Rows contained in a dataset:
# # # #

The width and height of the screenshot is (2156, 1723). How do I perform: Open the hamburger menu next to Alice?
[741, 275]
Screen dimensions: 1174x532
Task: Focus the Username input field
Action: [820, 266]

# # # #

*PROBLEM DETAILS*:
Output all of the rows above verbatim, with no changes to any line.

*THE SOLUTION*:
The width and height of the screenshot is (2156, 1723). How do I perform: Open the hamburger menu next to Alice?
[741, 275]
Screen dimensions: 1174x532
Task: Focus the Username input field
Action: [820, 266]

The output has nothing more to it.